Shade, too, is used fastidiously and intentionally in Halide, with a single yellow spotlight colour (one other homage to traditional cameras) used to point energetic state for a function. When the crew was redesigning Halide in 2020 for its Mark II launch, nonetheless, they found that colour wasn’t all the time sufficient to assist somebody establish what instruments they had been utilizing — a lesson Slatkin realized the arduous approach when making an attempt to experiment with the app’s RAW function.
“I keep in mind I went to the Adirondacks and took all these images, and was excited to indicate Sebastiaan and Ben and my dad,” she recounts, “and I obtained again and none of them had been in RAW — as a result of I assumed the deactivated state was the other.” Whereas irritating, the real-world check helped the crew replace the function’s button design to raised replicate every particular person mode when chosen.

Halide’s highly effective macro mode is all the time only a few faucets away.
The crew’s deal with simplicity for Halide goes past interface design — in addition they carry it to the design and implementation of their superior digicam options. Take their method to RAW images: Whereas execs could love working with uncompressed pictures as a result of it provides them extra colour information to control, RAW processing can usually be complicated and time-consuming for first-time photographers. In response, the crew developed On the spot RAW, which makes use of machine studying to assist folks shoot and course of RAW pictures immediately. “It’s all about what you create,” says de With. “So we thought, ‘Let’s simply skip to the half the place you create good images.’”

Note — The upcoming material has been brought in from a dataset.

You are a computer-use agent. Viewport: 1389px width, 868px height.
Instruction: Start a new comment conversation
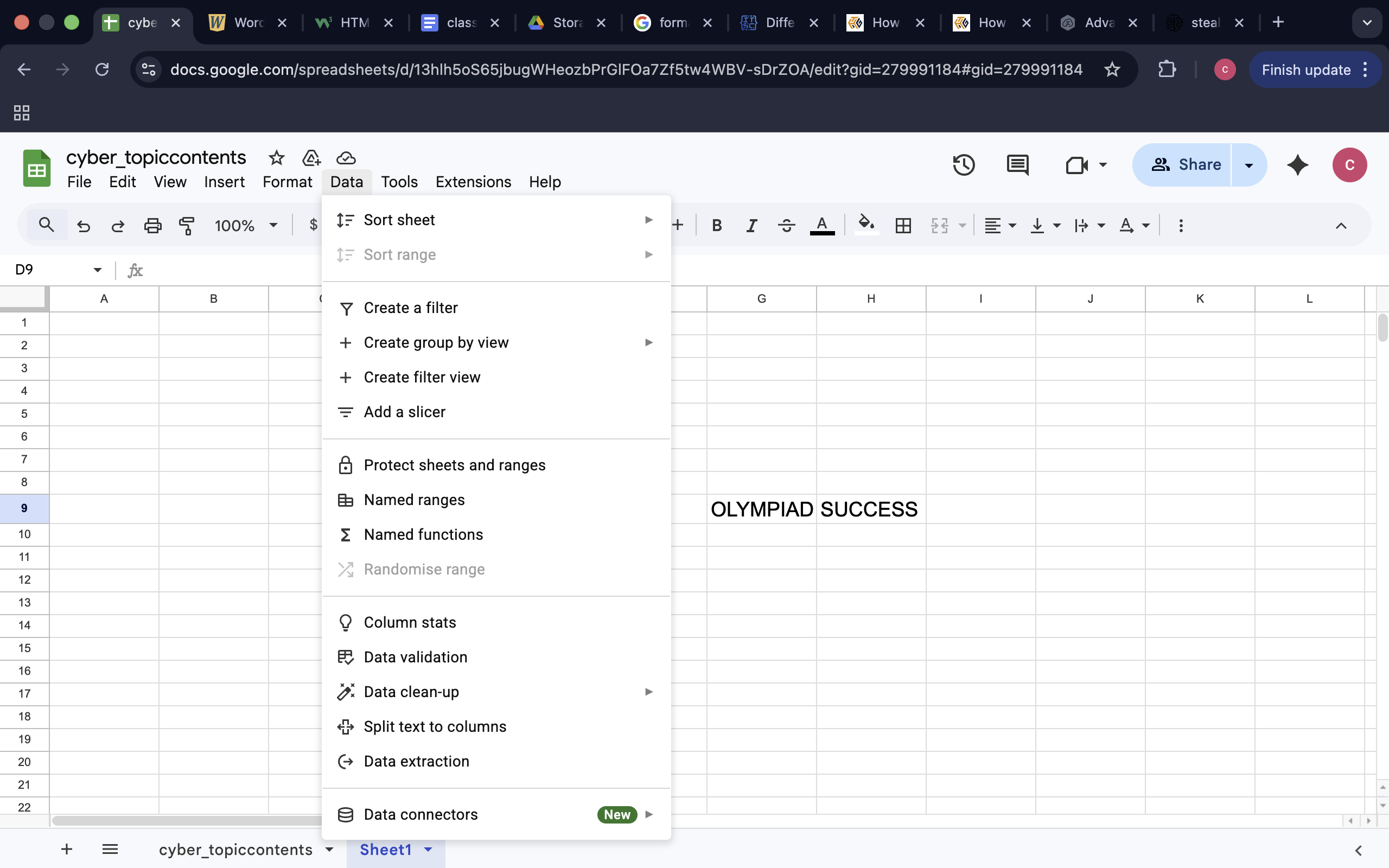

Typically, the crew builds options that develop past Halide itself. Spectre Digicam, a machine learning-powered lengthy publicity app and the App Retailer’s 2019 App of the Yr, was one such challenge; the crew can be presently arduous at work on Mild Forecast, an app that makes use of machine studying and predictive fashions to provide you with a warning when a very picturesque sundown is developing. (You may need caught a peek within the WWDC22 keynote.) Initially conceived as a Lock Display screen widget, the app has advanced right into a ardour challenge for Slatkin.
“As I used to be studying images, I used to be making an attempt to change into extra conscious of sunshine and golden hour,” she says, “and I discovered that with the ability to predict cloud coloration, sky coloration, and air high quality makes an enormous distinction.” She’s spent the previous a number of months amassing information, partnering with climate providers, and monitoring 30 webcams all around the nation. “I’ve realized that we’ve been sleeping on some actually good sunsets,” she says.

Rebecca Slatkin and de With usually discover themselves studying from their very own app. “I discover myself being much more observant about my environment,” says Slatkin.
That have — and that surprising delight — is what Lux Optics hopes folks get out of their apps: the sense that cameras, even the sophisticated ones, are accessible to anybody with a tool and a scenic location. “I hike loads, and I discover myself being much more observant about my environment,” says Slatkin. “It’s made me respect the fantastic thing about issues I wouldn’t have seen earlier than.”
Merely put: You don’t want be to a professional photographer to make use of a professional digicam app. “It’s a misinform say that some folks have a inventive present and a few don’t,” de With says. “Everyone has a novel perspective on the world. We hope we will help folks uncover theirs.”